What the task requires
Rewrite the stretch of entries from the start through the line containing "at that location.", swapping "screenshot" for "image" and leaving everything else unchanged. Leave the pictures out of your answer.
[Begin]
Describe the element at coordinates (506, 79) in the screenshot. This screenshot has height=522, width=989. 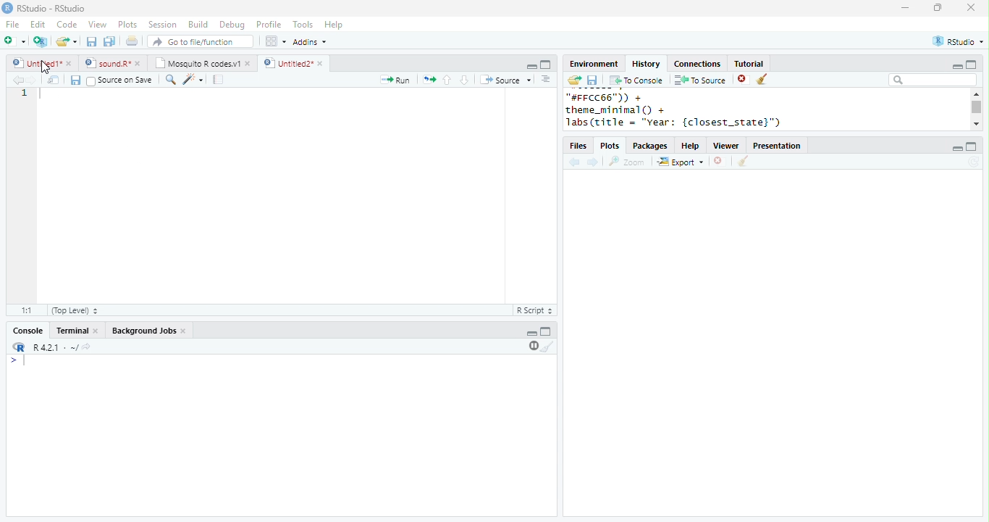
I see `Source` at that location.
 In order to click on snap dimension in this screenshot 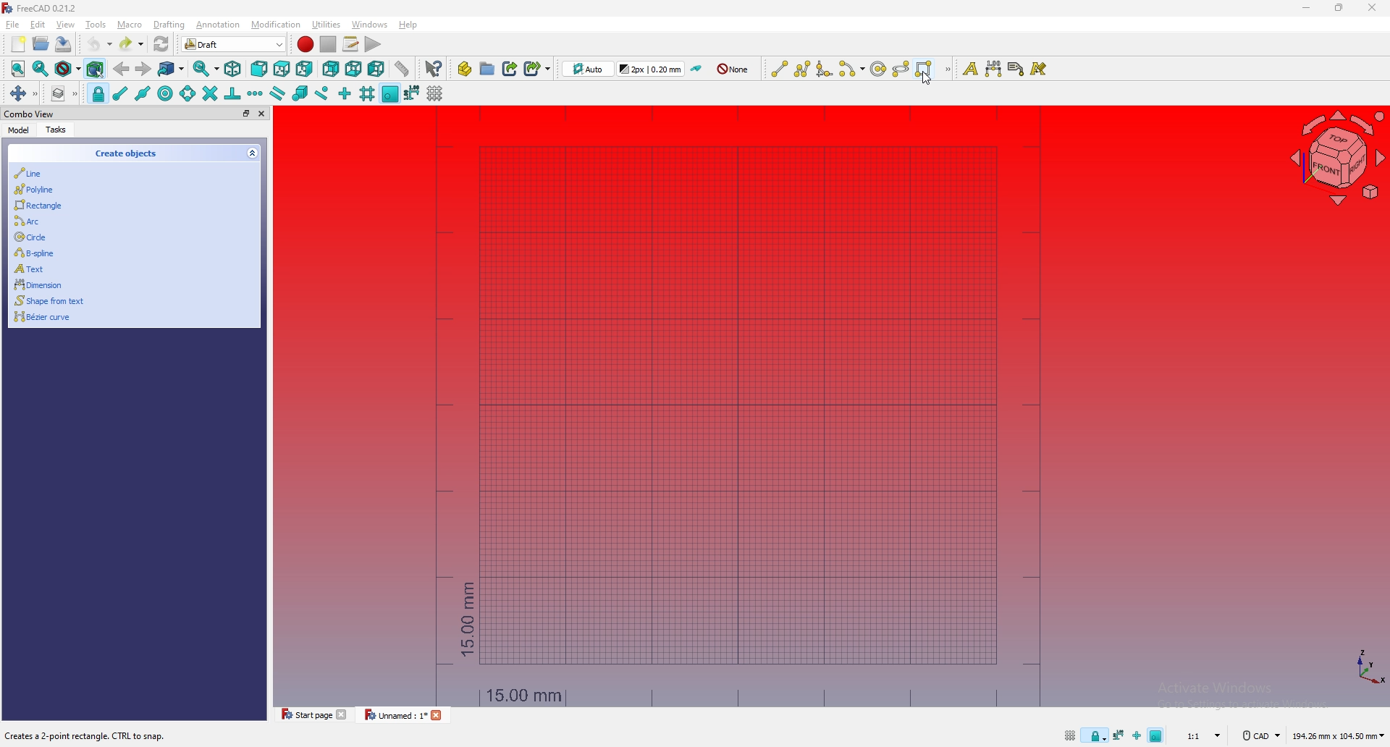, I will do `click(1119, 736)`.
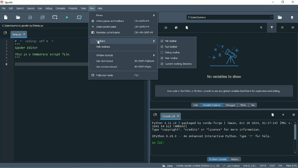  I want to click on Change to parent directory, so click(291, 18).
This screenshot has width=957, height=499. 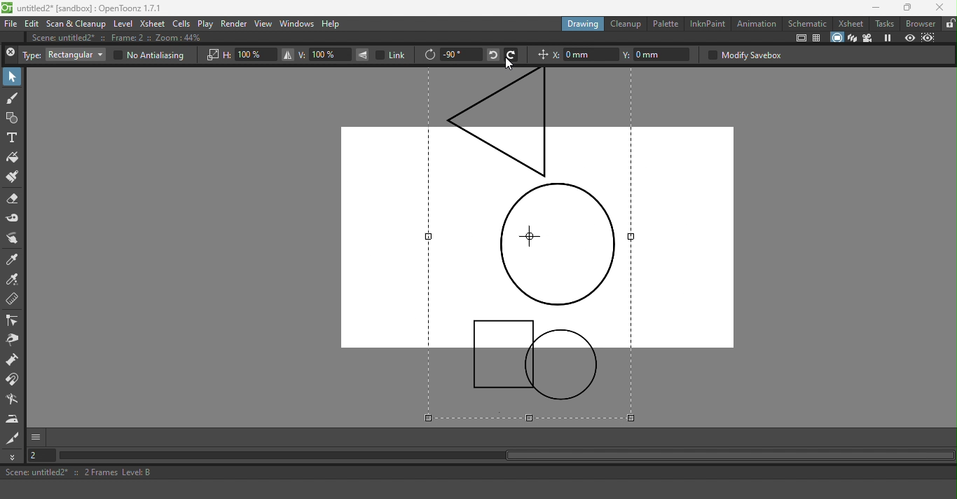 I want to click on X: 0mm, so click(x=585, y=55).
[End]
Answer to this exercise
Describe the element at coordinates (506, 79) in the image. This image has height=522, width=989. 
I see `Source` at that location.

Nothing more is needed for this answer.